December 7 2000
Ninjatron is going to talk about a very important issue effecting today's society.
We've all tried it at one point in time. Most of us would rather not admit it in this day in age, yet there are those who revel in it. Some even make a living off of it. However, despite its adverse effects on the brain, millions and millions of youths are sucked down its moral sewer each and every year.
Of course, I am talking about poetry.
There is one organization who does nothing but throw fuel onto this already raging inferno of debauchery. That organization is known as The International Library of Poetry.
For years the ILoP has encouraged budding writers to submit their poetry to them, with promisees of prizes to be won. $10,000 prizes. Now, through the www.poetry.com web site, anyone can easily enter their own poems over the Internet for a chance to win the big money.
Back in September, when I first discovered this web site, I could sense something strange about this operation. So, I decided to do a little bit of Ninja investigation.
I would submit... my own poem.
But not just any poem. Oh no, for this investigation to truly bear fruit, I must have submitted a poem with absolutely no artistic value at all. I had to write a poem so ridiculous that there would be no way that anyone could examine it and find some hidden redeeming value.
I had to write... a stupid poem.
I had to write a stupid poem... about PIE.
And this is what I came up with.
As you can plainly read, this poem is junk. It's simply about pie. Pie is not a metaphor for life or religion or capitalism. There is nothing else that anyone can get out of this poem other than PIE. Not only that, but macaroni is spelt wrong. However, as I would find out some 5 weeks later, ILoP must have thought much differently. I received a letter in the mailbox from ILoP, from which anyone could read my "masterpiece" through a plastic window. My parents read it. Mom thought it was "cute". Little did they know the importance of this letter as evidence against these moral deviants. For inside the letter, the so called "Managing Editor" Howard Ely wrote this..
Hmm... really now.
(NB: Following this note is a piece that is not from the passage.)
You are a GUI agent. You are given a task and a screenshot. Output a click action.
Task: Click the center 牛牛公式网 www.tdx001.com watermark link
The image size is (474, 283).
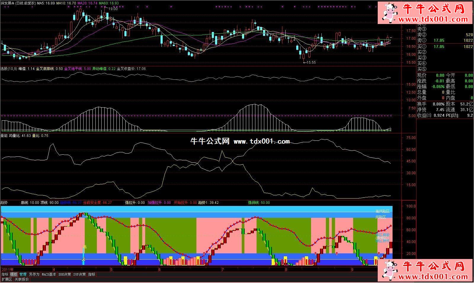[240, 141]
I wish I was a fly on the wall while the suits at poetry.com were "carefully reading and discussing" Pie is so good. It must have been a truly gripping conversation. Imagine if I actually won the money on a random draw. They'd probably want to show off the winning poem, and I bet some "real" poets would be unhappy about the pie poem being worth $1,000. How embarrassing! And the letter goes on...
Yeah, and I bet it'll make a great door stop too. Wow, "Natures Echoes". What a fitting name for a book containing a poem about pie. The letter is full of complements, like how proud I should be of my accomplishment, and how they selected the poem for its "unique perspective and artistic vision". I thought it was pretty obvious that my poem lacked both of those qualities, so I guess *gasp*... they never read it! But that's not all!
Through poetry.com, you can buy your very own "Pie is so Good" merchandise! Be the coolest kid at school or around the office as you show off your devotion to the poem sensation that's sweeping the nation! The "Pie is so Good" mug is great for adding extra pieness to your favorite beverage. Drink from it while eating pie! Drink from it while eating macaroni! The possibilities are endless. It's also got a useful handle, great for holding the mug while smacking yourself in the face after repeated readings of "Pie is so Good". The "Pie is so Good" calendar can make every day brighter with the power of pie. Imagine, 365 days of "Pie is so Good"! Plus, what better way to say I love you than with a "Pie is so Good" greeting card! Show that you care by giving the card about pie!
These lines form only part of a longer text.